Most of the losses were accounted for by the earthquake in Japan on 11 March, which caused an overall economic loss of US$ 210bn. The 9.0 magnitude earthquake, the strongest ever registered in Japan, is also the costliest natural catastrophe on record – even more expensive than Hurricane Katrina in 2005, which caused economic losses in the order of US$ 125bn. Nevertheless, the currently estimated US$ 30bn claims burden for the insurance industry will not attain the level of insured losses caused by Hurricane Katrina.
The Japanese quake was also the biggest catastrophe to occur in the first half of 2011 in human terms. At least 15,500 people lost their lives and thousands are still missing following the earthquake and the subsequent tsunami, which devastated entire cities along the northeast coast of Japan.
The quake on 11 March occurred under the sea to the east of Honshu, the main island, some 350 km northeast of the Tokyo conurbation, and was followed 35 minutes later by a similarly severe (7.9 magnitude) aftershock, which caused even greater losses in the Tokyo area than the main earthquake. Experts had expected a strong quake in Japan for some time, but involving some other location instead.
Anselm Smolka, Munich Re earthquake expert: “Major quakes always shift stresses in adjacent areas, making it more probable that a strong quake could occur under the sea to the east of Tokyo or a moderate-magnitude earthquake at a depth many kilometres directly under Tokyo in the coming years. Nevertheless, the probability of the most extreme scenario, a powerful quake south of Tokyo at the entrance to Tokyo Bay, is no greater than before.”
The severe earthquakes that shook the city of Christchurch, New Zealand, in February and in June (the third time since autumn 2010) are not connected with the Japanese quake.

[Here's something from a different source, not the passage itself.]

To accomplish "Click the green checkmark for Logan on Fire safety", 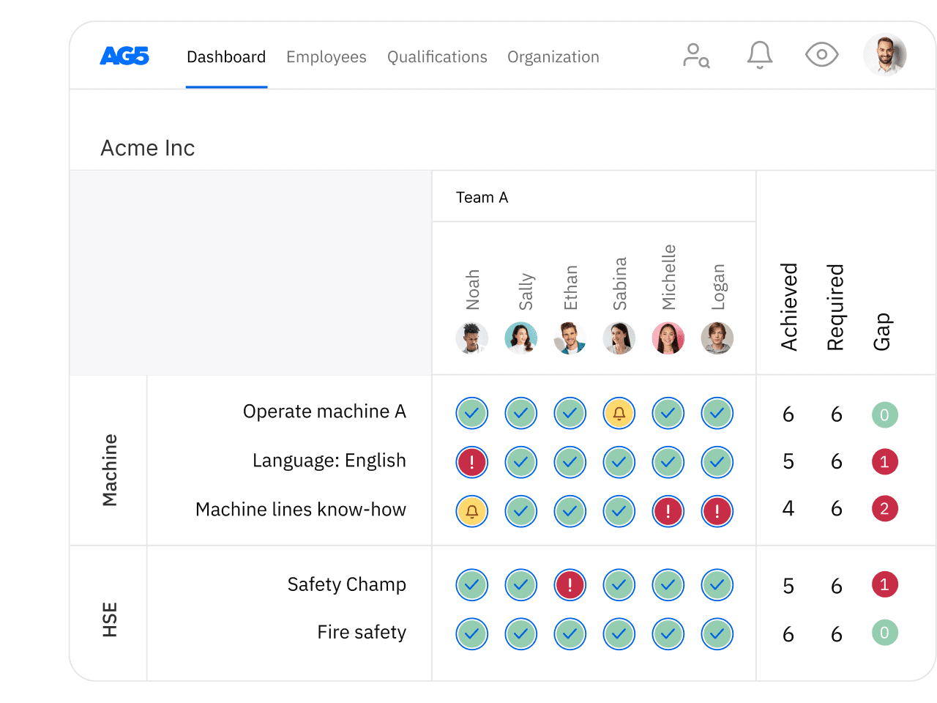I will click(717, 634).
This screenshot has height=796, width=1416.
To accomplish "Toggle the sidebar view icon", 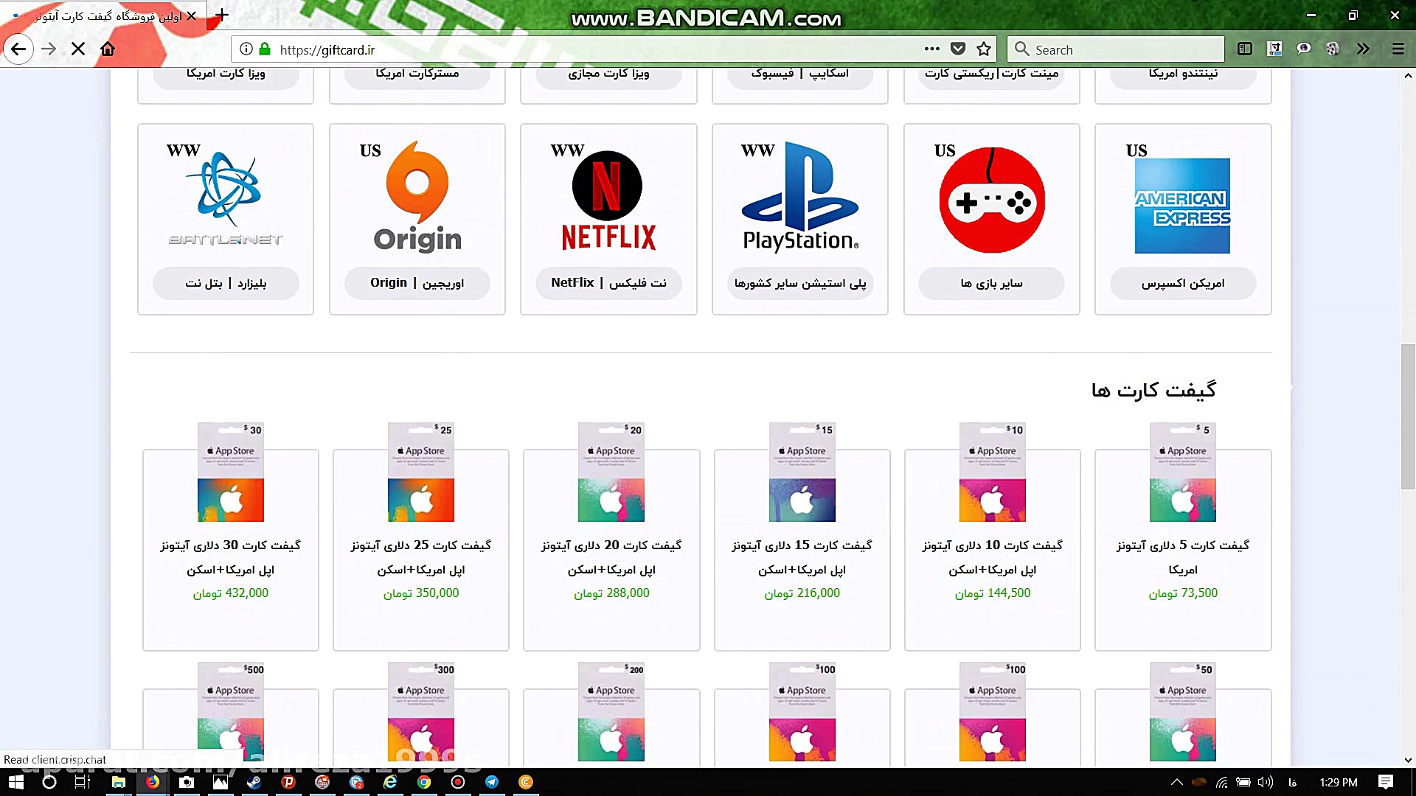I will pos(1245,49).
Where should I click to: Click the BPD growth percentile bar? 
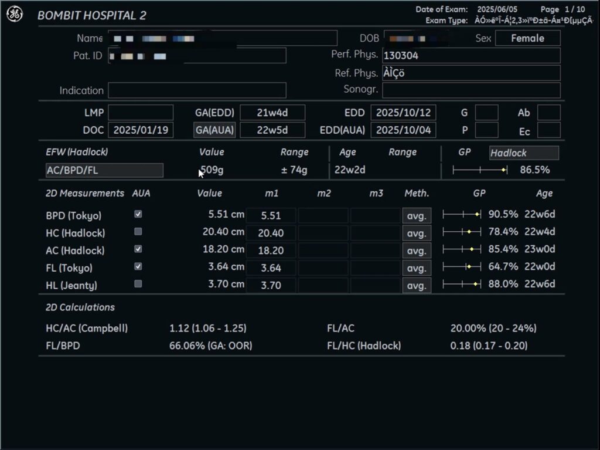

Economic losses from the 6.3 magnitude earthquake on 22 February in particular were very high, amounting to approx. US$ 20bn, of which more than US$ 10bn was insured. This was due to the fact that the ground motion was amplified by the reflection of seismic waves off an extinct volcano complex situated nearby. There was also widespread ground deformation. Moreover, buildings that had sustained damage in September 2010 were now completely destroyed by the tremors.
In terms of weather-related natural catastrophes, the southern and midwest US states were hit by several exceptionally severe series of tornadoes in April and May. The extreme series of severe weather events can largely be explained by the La Niña climate phenomenon. As part of this natural climate oscillation, atmospheric disturbances from the northwest recurrently move over the central states of the USA and meet humid warm air in more southerly and easterly regions. Under such conditions, extreme weather events are more probable than in other years. It is therefore no coincidence that the number of tornadoes registered in 2011 up to the end of June – approx. 1,600 – is virtually at a record level, i.e. only marginally below the current record year, 2008, which was also affected by La Niña.
Peter Höppe, head of Munich Re’s Geo Risks Research: “Overall the accumulation is nothing unusual in La Niña years. The statistical increase in the number of tornadoes over the course of time is mainly the result of better documentation.”
Most of the severe thunderstorm-related hazards are local events, which cause serious damage over a small area but are not comparable to events like severe hurricanes. However, the total loss amount from the tornado series is substantial. In the case of the two most severe series, which occurred at the end of April and in the third week of May, the overall economic losses amounted to approx. US$ 15bn, with insured losses an estimated US$ 10bn.
Also strongly influenced by the La Niña phenomenon, a number of extreme weather-related natural catastrophes hit the Australian continent in the first half of 2011 as well. Firstly, in Queensland in northeast Australia, where the area north of the city of Brisbane suffered widespread floods following the heaviest rainfall for decades. For the first time in state history, all three major rivers flooded simultaneously.
The first big flood occurred at the end of 2010 but the flooding continued well into January 2011. Brisbane itself was also severely hit although, contrary to what had been feared, the Brisbane River flood waters remained around a metre below the record level of 1974. Altogether, hundreds of thousands of homes and businesses were flooded and large open-pit mines had to be temporarily closed. The overall economic losses of the several events came to approx. US$ 7bn, of which US$ 2.5bn was insured.
Queensland also suffered its first Force 5 (maximum-strength) storm in nearly 100 years when Cyclone Yasi made landfall on 3 February, bringing wind speeds of over 280 km/h. Although smaller localities were primarily affected by the windstorm, the losses were substantial. The agricultural sector was badly hit, this being a region with large banana plantations. However, the major cities of Cairns and Townsville for the most part escaped significant damage. The overall economic losses amounted to around US$ 2bn, of which approximately half was insured.
“One factor that stood out was that this year saw the highest sea temperatures ever measured off the coast of Australia, which are contributors to these weather extremes. Although this is linked to La Niña, temperatures were higher than in previous La Niña years”, said Höppe.